我相信,这样的局面,在多数综合性医院实验室内,是这一种常态。局面看似混乱,也有一定的合理性:
1. 同一种检测项目,来自门急诊和来自住院病房的标本对 TAT 时间的要求,应该是前者短于后者,如果结合检测成本的考虑,化学发光和 ELISA 法同时存在,不足为怪;
2. 另外,有反应性结果的不同方法学比对一致,将提高有反应性结果的正确性。
造成这种局面的原因,是多方面的。
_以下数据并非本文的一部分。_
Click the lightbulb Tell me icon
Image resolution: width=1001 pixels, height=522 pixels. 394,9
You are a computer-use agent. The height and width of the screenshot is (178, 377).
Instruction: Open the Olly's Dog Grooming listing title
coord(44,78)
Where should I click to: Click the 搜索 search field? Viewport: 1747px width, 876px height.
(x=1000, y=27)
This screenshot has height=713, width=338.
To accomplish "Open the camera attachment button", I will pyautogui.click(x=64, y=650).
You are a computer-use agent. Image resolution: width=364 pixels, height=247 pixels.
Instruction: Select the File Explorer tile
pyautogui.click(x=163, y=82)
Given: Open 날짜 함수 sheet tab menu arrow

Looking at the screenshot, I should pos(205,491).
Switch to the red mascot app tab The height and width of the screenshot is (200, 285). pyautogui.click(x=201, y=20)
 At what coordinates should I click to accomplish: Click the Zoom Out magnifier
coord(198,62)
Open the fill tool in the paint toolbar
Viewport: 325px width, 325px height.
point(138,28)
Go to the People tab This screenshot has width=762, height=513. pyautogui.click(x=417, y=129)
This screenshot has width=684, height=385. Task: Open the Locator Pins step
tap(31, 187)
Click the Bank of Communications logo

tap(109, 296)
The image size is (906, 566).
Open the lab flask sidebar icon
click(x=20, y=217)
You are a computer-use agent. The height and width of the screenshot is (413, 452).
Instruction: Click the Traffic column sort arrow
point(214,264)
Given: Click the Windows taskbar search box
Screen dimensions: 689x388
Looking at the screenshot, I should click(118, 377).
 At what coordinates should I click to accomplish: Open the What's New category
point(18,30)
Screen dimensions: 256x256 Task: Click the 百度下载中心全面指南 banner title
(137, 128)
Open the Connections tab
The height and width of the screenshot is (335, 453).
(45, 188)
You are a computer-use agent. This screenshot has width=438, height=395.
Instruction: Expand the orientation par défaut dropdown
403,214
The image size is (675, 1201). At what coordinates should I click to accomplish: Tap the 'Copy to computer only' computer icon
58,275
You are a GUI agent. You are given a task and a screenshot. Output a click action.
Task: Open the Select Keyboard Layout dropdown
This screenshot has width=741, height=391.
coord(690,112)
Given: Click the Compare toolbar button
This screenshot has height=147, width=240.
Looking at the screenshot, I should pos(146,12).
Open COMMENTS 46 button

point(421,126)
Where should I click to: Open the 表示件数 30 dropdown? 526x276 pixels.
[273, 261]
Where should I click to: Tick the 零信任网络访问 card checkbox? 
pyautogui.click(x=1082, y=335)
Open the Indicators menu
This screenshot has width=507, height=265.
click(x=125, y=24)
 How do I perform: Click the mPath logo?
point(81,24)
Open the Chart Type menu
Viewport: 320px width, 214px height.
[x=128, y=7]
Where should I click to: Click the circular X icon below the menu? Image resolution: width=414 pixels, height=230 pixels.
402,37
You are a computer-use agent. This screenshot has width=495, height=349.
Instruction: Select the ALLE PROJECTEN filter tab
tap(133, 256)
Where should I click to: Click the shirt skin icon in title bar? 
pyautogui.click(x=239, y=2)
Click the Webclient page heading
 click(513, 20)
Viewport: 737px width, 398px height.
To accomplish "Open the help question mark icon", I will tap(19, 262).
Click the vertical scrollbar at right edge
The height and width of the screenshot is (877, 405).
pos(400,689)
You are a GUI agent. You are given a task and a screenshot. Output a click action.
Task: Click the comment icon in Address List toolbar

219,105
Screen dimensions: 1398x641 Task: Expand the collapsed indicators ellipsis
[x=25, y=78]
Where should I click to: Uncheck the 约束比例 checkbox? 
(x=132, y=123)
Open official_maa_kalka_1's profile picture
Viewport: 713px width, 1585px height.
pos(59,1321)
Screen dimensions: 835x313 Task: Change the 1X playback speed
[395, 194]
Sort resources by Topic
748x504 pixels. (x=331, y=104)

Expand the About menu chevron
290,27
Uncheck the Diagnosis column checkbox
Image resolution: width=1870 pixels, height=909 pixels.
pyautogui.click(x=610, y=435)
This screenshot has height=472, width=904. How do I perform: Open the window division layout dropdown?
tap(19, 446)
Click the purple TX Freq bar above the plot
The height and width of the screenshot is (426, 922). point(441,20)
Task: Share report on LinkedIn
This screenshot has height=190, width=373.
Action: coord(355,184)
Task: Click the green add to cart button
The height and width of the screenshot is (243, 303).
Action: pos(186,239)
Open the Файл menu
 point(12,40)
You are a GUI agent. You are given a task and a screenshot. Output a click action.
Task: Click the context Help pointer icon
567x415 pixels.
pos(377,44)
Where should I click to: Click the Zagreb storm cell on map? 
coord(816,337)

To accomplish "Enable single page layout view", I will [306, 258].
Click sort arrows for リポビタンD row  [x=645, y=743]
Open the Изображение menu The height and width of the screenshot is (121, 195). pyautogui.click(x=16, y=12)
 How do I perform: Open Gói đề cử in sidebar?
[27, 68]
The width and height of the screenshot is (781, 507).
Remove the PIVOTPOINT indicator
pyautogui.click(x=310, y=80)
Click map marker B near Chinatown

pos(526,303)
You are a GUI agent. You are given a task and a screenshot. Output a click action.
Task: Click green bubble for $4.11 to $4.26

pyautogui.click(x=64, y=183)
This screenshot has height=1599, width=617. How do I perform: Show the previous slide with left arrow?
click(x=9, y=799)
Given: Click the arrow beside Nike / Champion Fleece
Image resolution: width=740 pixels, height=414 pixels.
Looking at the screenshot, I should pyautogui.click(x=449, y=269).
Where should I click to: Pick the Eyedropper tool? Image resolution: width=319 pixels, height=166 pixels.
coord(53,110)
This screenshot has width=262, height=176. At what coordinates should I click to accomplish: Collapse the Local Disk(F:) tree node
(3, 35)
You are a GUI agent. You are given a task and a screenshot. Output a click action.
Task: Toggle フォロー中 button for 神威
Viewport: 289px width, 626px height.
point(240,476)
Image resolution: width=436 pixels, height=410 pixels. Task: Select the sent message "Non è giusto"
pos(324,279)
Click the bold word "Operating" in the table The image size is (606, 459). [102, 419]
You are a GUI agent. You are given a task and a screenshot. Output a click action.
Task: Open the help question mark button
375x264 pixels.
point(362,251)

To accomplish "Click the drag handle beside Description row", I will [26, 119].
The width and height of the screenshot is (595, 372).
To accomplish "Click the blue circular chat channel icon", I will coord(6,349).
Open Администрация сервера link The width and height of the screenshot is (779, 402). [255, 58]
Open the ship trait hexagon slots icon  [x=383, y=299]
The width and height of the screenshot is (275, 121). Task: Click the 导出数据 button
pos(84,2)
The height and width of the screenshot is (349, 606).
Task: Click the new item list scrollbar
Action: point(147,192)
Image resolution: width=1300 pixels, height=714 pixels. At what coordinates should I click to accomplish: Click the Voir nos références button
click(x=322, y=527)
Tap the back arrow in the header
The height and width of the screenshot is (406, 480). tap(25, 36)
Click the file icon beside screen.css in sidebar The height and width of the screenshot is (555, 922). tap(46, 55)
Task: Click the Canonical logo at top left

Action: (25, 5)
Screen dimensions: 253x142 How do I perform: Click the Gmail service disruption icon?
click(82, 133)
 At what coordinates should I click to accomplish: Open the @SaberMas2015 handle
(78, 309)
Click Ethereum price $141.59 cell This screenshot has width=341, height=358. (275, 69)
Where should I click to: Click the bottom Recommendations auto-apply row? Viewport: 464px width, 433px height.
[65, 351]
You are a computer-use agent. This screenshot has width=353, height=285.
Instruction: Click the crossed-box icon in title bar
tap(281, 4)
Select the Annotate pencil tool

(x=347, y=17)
简言之:实验室缺乏统一长期规划、实验室各组之间的博弈和竞争、各供货商的利益需平衡等,这些原因,说出来尖锐、敏感,但确实存在,于是将许多不合理、不和谐变成了共存、常态。
当然,这些问题不是我辈能在短时间内解决的,我所关心的是:
实验室内同一项目检测存在不同检测方法,结果出现不相符时,我们该如何理清思路?
下面就以免疫学定性试验结果为例,和大家共同探讨一下:
ELISA 法无反应性但化学发光法有反应性:可能原因
1. ELISA 法为假阴性,化学发光法检测灵敏度优于 ELISA 法,尤其是两步法化学发光,以雅培 i2000 为代表的传染病四项检测,其检出率明显提高;另一方面,目前两步法检测 ELISA 的灵敏度和特异性,如 HBsAg、HIV 特异性抗原抗体、梅毒特异性抗体、HCV 抗体检测,并不输化学发光法;
2. 化学发光法假阳性,患者进行抗凝治疗或使用抗凝管抽血、自身抗体干扰等,容易造成结果假阳性;另外,在设置化学发光法参考值范围时,设立灰区,应该是明智之举,而目前关于灰区参考范围的设置,我们采取的是拿来主义,直接参考进口试剂说明书,我认为最好以中国人群为标准进行重新制定,这部分工作又由谁来做呢?又是个问题。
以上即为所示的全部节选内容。